Mid-infrared GeSn Electro-Absorption Optical Modulators on Silicon

TL;DR

This paper demonstrates a monolithically integrated GeSn electro-absorption modulator on silicon that operates in the mid-infrared range, enabling scalable silicon photonics applications like communication and sensing.

Contribution

It introduces a novel GeSn-based mid-infrared optical modulator integrated on silicon, leveraging alloying to achieve effective modulation in the 2067-2208 nm range.

Findings

Achieved a maximum absorption ratio of 1.8 in the mid-infrared range.

Demonstrated clear Franz-Keldysh effect in GeSn alloy.

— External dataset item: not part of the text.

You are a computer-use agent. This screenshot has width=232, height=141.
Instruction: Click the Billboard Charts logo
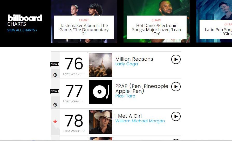pyautogui.click(x=25, y=20)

Device is compatible with standard CMOS manufacturing.

Abstract

Mid-infrared silicon photonics has recently emerged as a new technology for a wide range of applications such as optical communication, lidar, and bio-sensing. One key component enabling this technology is the mid-infrared optical modulator used for encoding optical signals. Here, we present a GeSn electro-absorption modulator that can operate in the mid-infrared range. Importantly, this device is monolithically integrated on a silicon substrate, which provides compatibility with standard complementary metal-oxide-semiconductor technology for scalable manufacturing. By alloying Ge with Sn to engineer the bandgap, we observed a clear Franz-Keldysh effect and achieved optimal modulation in the mid-infrared range of 2067-2208 nm with a maximum absorption ratio of 1.8. The results on the Si-based mid-infrared optical modulator open a new avenue for next-generation mid-infrared silicon photonics.